(To do) Resize the lines from the first line up to and including the line with "[x=643, y=572]". Write out each of those lines again, requests included, and multiply every number in the answers (the coordinates and any viewport size) by 1.65, rounding to whole numbers with halves going up.

# START OF Exercise input

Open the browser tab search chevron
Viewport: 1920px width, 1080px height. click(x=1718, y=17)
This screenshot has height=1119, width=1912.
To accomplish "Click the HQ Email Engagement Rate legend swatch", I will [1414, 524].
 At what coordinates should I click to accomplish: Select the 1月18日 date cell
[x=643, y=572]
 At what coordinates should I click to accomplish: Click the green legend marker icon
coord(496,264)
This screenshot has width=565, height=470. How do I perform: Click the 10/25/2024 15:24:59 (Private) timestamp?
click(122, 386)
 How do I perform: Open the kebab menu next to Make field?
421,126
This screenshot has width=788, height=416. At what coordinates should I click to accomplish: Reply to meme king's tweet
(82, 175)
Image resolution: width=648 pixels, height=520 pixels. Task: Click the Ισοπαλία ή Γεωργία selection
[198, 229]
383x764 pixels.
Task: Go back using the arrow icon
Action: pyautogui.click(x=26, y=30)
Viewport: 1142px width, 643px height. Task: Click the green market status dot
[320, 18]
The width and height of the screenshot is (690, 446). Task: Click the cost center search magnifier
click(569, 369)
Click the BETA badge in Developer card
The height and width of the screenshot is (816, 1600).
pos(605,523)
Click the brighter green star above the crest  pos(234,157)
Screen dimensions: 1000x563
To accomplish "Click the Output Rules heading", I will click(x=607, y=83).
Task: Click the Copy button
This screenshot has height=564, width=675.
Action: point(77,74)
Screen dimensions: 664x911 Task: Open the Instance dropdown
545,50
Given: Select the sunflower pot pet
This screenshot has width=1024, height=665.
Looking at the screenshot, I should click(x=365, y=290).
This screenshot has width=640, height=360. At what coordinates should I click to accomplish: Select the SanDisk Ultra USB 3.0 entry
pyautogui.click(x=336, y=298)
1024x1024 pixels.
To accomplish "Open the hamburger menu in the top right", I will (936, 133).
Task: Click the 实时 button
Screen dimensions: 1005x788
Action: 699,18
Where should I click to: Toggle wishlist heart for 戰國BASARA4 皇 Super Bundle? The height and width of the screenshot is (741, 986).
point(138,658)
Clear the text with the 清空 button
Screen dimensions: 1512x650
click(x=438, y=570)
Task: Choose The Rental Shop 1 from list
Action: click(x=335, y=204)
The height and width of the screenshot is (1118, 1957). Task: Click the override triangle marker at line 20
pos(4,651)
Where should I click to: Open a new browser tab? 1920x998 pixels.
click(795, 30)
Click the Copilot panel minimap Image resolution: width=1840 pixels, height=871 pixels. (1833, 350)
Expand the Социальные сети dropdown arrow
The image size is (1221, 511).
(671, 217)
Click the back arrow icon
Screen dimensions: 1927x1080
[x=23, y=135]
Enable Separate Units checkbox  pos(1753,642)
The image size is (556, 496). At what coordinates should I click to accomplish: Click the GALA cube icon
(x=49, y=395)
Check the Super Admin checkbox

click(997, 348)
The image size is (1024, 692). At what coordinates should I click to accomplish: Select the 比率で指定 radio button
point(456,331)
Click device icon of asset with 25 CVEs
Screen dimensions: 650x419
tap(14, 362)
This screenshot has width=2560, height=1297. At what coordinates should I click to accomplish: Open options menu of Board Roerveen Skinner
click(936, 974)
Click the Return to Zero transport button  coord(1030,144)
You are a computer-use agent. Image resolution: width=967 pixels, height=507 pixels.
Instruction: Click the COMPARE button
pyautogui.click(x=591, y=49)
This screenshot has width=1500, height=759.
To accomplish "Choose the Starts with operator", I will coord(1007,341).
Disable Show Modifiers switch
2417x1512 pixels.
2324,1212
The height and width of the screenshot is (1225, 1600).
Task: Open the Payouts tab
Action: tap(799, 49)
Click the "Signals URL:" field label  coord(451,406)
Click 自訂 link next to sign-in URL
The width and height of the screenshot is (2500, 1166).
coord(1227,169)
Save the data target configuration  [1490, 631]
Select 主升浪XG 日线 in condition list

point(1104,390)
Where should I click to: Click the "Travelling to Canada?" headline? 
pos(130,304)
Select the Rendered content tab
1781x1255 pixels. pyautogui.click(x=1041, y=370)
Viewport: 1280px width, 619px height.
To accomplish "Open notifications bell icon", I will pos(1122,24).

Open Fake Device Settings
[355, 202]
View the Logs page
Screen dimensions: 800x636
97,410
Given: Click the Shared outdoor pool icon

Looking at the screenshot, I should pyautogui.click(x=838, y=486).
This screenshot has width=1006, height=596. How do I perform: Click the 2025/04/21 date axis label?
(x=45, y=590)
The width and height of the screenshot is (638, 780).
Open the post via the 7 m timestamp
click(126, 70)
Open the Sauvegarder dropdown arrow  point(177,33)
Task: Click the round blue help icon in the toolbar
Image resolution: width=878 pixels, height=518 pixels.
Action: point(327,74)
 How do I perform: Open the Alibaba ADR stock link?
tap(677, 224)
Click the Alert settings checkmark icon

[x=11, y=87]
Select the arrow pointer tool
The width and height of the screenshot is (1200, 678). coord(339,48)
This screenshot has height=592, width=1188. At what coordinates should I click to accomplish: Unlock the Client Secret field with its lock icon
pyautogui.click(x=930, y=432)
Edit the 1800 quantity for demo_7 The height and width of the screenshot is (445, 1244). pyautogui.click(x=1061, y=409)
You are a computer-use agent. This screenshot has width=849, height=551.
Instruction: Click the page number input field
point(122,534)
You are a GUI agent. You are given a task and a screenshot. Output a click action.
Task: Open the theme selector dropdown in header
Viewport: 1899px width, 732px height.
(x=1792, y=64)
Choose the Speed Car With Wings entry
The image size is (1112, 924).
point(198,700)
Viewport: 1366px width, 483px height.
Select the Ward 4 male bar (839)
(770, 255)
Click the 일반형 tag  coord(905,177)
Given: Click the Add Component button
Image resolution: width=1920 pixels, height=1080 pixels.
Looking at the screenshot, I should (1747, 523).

# END OF Exercise input

(Correct result)
Open the browser tab search chevron
Viewport: 3168px width, 1782px height. click(x=2835, y=28)
This screenshot has height=1119, width=1912.
To accomplish "Click the HQ Email Engagement Rate legend swatch", I will [2333, 865].
 At what coordinates should I click to accomplish: Select the 1月18日 date cell
[x=1061, y=944]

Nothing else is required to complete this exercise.